The extent to which spending was concentrated varied greatly across the country. In 2021, the HRR with the most concentrated Medicare inpatient spending was Bloomington, Ill., where 100 percent of such spending was attributable to the only two health systems in the HRR. In Bend, Ore., and St. Joseph, Mich., both relatively rural areas, three hospitals accounted for 99 percent of Medicare inpatient spending.
In other parts of the country, spending was much less concentrated. Two health systems accounted for less than one-third of Medicare inpatient spending in San Bernardino, Calif. (27%), Chicago (27%), and Los Angeles (27%), all large metropolitan areas with more than 30 hospitals in the region.
In 10 States, Medicare Inpatient Hospital Spending Is Dominated by Two Health Systems
In 10 states plus the District of Columbia, two hospital systems account for the majority of Medicare inpatient hospital spending in the state. In Utah, Rhode Island, and Vermont, two-thirds of Medicare inpatient hospital spending is attributable to two health systems. In 16 states plus D.C., a single system accounted for at least one-quarter of all Medicare inpatient hospital spending.
In 2021, HCA Healthcare, a for-profit health system, accounted for the largest share of all traditional Medicare inpatient hospital spending in the country ($21 billion, or 5% of annual national Medicare inpatient hospital spending; data not shown). In eight states, HCA was also among the two largest systems with the greatest share of Medicare inpatient hospital spending.
Evidence has shown that health care prices are higher in consolidated markets, particularly for commercial insurers. If hospital consolidation continues to increase prices in the commercial market, there could be pressure on Medicare to raise rates in line with commercial insurers to avoid access issues for beneficiaries; in 2016, the growing gap between commercial and Medicare rates led the Medicare Payment Advisory Commission to examine whether Medicare should increase its rates to keep pace with commercial insurance. If the gap between commercial prices and Medicare prices for the same services grows too wide, there is concern some physicians might decide to stop accepting Medicare. It is less likely, however, that hospitals will stop accepting Medicare patients.
Market consolidation could indirectly affect Medicare spending through payments to Medicare Advantage plans. This analysis only examined the concentration of traditional Medicare spending, because Medicare Advantage plans’ spending is not available. However, if Medicare Advantage plans do not have negotiating leverage with dominant hospital systems, and need to pay higher rates to dominant hospital systems, then plans’ costs would rise as would the payments made to plans by the Medicare program.

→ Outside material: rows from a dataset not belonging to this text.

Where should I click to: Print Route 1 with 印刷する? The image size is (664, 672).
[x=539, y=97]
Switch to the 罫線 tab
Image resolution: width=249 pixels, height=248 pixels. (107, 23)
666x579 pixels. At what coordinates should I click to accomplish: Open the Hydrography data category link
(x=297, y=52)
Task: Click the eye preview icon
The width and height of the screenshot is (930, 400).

To help address concentration in hospital markets and to try to avert negative outcomes for beneficiaries, policymakers could strengthen federal merger review tools. They also could consider the Commonwealth Fund Task Force on Payment and Delivery System Reform’s recommendations on health care markets and consumers.

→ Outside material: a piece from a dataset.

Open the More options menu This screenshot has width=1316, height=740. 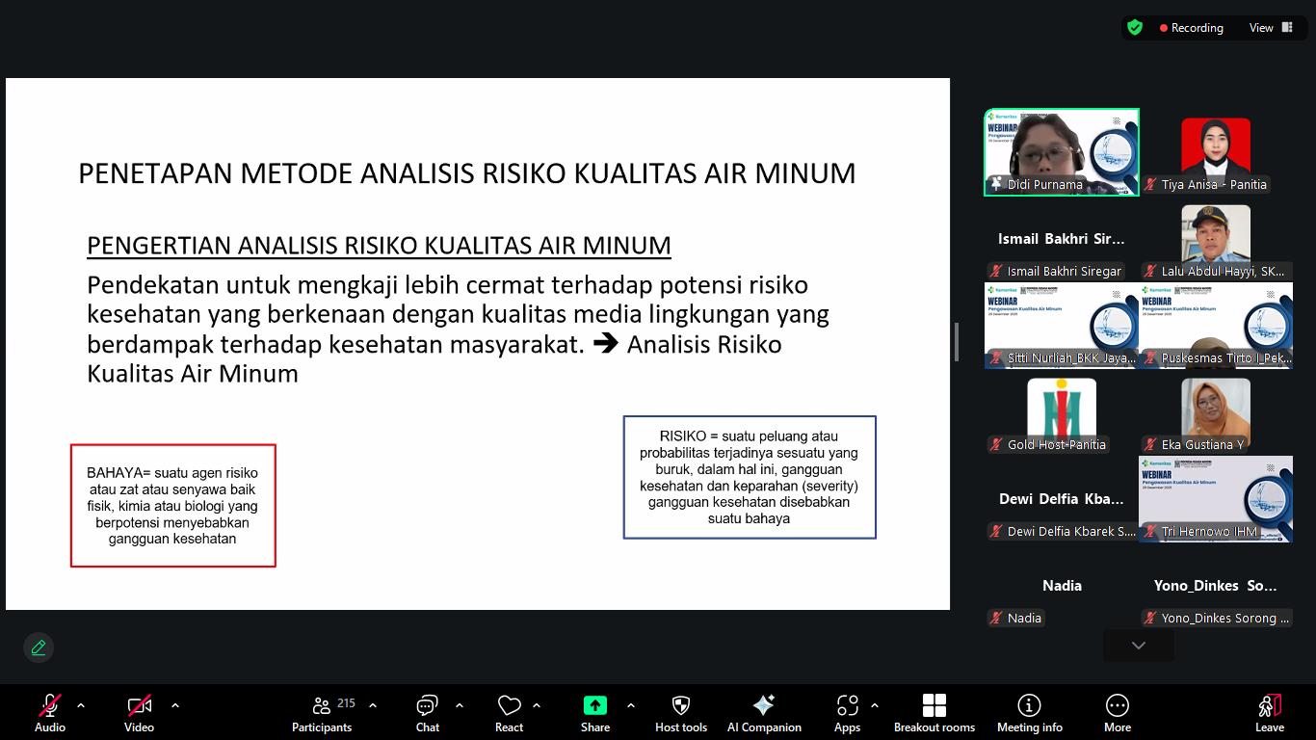pos(1118,713)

In addition, more research could help improve our understanding of how consolidation affects quality of and satisfaction with care, as well as outcomes, particularly for people enrolled in Medicare. In particular, research comparing hospital concentration with quality of care indicators like hospitals’ overall star ratings could provide further insights into this relationship. Tracking health care consolidations and the downstream effect on Medicare beneficiaries’ access to care could also help to inform Medicare payment policy. Monitoring is important to ensure that beneficiaries receive high-quality care and a choice of providers, and that Medicare Advantage plans can negotiate fair rates.